Il ne riposte pas assez vite, et elle déduit ce qu’il y a à déduire de son visage et de son silence, et de ce qu’elle sait déjà de lui. C’est-à-dire grosso modo tout.

— Que mijotes-tu, Meyer ? ajoute-t-elle, paraissant tout à coup aussi lasse et exténuée que lui. Non, peu importe. Merde ! je suis trop fatiguée.

Elle froisse de nouveau la brochure verbover et la lui jette à la tête.

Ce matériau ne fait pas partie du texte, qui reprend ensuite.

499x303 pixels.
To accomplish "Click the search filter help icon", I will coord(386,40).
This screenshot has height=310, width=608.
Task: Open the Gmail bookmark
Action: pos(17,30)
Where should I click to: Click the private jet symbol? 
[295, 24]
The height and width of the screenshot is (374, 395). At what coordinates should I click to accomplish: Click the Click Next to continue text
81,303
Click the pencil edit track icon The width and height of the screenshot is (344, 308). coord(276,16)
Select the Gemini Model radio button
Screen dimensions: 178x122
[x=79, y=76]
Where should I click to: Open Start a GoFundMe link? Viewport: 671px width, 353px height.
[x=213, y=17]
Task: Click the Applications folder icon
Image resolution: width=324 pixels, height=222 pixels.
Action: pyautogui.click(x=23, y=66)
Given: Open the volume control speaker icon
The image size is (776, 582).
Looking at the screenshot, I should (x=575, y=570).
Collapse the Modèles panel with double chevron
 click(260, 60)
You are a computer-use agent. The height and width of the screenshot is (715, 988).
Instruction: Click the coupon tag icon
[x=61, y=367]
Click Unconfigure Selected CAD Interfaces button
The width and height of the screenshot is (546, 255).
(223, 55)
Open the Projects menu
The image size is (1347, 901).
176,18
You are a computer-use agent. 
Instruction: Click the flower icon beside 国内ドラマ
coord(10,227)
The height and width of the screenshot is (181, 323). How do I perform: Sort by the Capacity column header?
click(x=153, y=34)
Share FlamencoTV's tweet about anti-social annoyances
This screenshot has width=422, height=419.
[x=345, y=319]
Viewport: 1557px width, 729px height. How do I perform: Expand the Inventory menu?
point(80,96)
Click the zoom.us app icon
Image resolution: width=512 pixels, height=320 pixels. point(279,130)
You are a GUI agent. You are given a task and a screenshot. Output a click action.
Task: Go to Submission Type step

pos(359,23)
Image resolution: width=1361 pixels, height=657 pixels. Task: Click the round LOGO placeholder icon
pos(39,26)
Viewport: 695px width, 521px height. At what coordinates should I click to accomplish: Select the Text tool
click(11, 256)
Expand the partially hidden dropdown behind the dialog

— On avait dit qu’on n’allait pas en parler, proteste Landsman.

— Oui, enfin, on a dit un tas de choses, réplique-t-elle. Toi et moi…

Elle pivote à demi, raffermissant sa prise sur la bandoulière du sac qui contient toute sa vie.

— Je veux te voir demain dans mon bureau.

— Mmm. Très bien, répond Landsman. Sauf que je sors juste d’un service de douze jours.

Cette information, bien qu’exacte, laisse apparemment Bina de marbre. Elle aurait pu tout aussi bien ne pas l’avoir entendue ou il aurait pu ne pas parler une langue indo-européenne.

— Je te verrai demain, acquiesce-t-il. À moins que je ne me fasse sauter le caisson cette nuit…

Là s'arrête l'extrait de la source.